マグワイクEVPは「私たちは顧客が必要とする場所でクラウドが利用できるように日々取り組んでいる」と話し、Dedicated RegionやAlloyによって設けられるリージョン数がパブリッククラウドのリージョン数に並ぶと見通す。場所や規模を問わないリージョンの拡大は、マルチクラウドの強化と合わせ、クラウドが真にユビキタス(いつでも、どこでも、誰でも)な存在へと進化し、顧客の選択肢を拡張する大きな技術革新となりそうだ。
パートナー拡大に期待
オラクルと競合クラウドの協業深化は国内にも大きな影響をもたらすと見込まれる。国内ではグローバルと同様にAWSのシェアが大きく、それゆえにAWSを取り扱うパートナーも多い。この構図に変化は生まれるのだろうか。
日本オラクル 三澤智光 社長
CloudWorldに参加した日本オラクルの三澤智光社長は、AWSを得意とする多くのクラウドインテグレーターなどは、オラクルが強みとするミッションクリティカルなワークロードの領域には不慣れとみる一方で「ミッションクリティカルなワークロードのクラウド化が止まらず、専用クラウドの話も出てくれば、(OCIに)取り組んだほうが会社を大きくできるのではないか」と話し、パートナーの拡大に期待を寄せる。
加えて、競合クラウドと比較して、オラクルのDBサービスの持つ優位性に気づき、競合のクラウド基盤を扱うパートナーでも、DBサービスではオラクルを選択する可能性もあると見込んだ。
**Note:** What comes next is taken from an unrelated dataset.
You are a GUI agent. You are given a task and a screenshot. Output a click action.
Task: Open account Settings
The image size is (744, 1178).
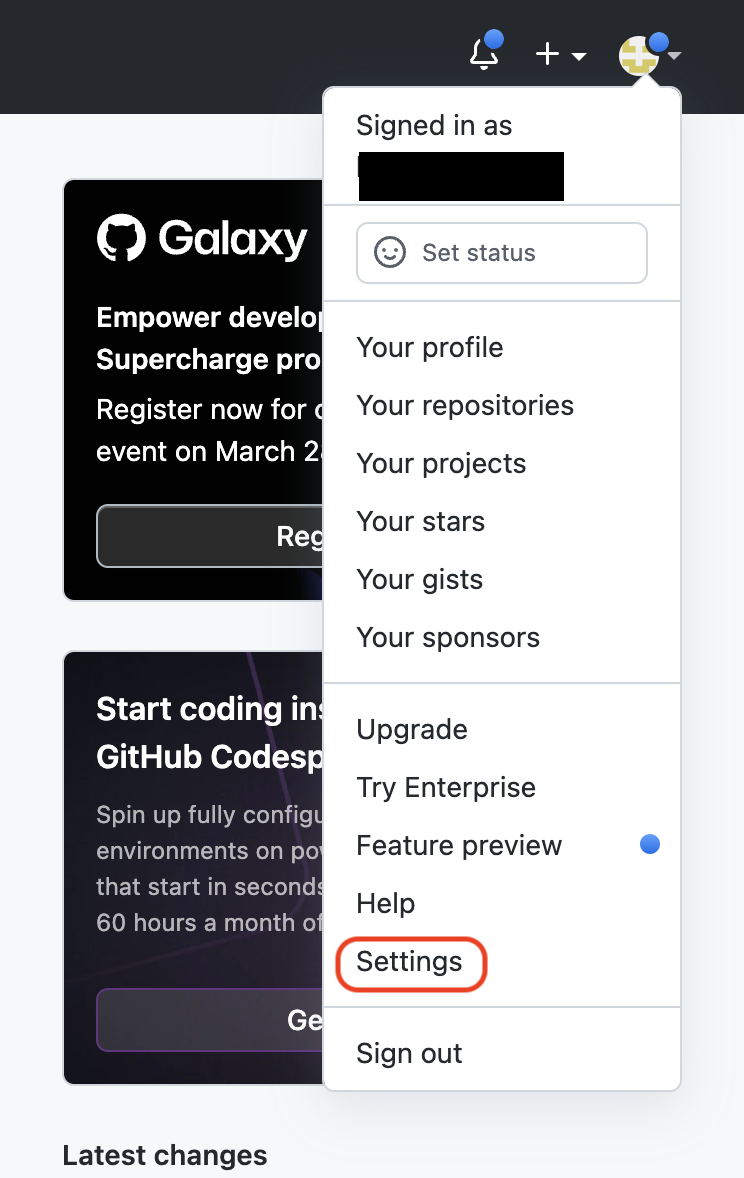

分散クラウドについては「完全に(パブリックリージョンと)同じものが独立して存在できる点が(競合と)大きく違う」と説明。例えば「AWS Outposts」や「Azure Stack」は、パブリックリージョンへの接続が必須であり、利用できる機能も限定される。データ主権やコンプライアンス、ミッションクリティカルなワークロードへの対応を考えた場合の選択肢としては、オラクルの分散クラウドが有効との見方を示した。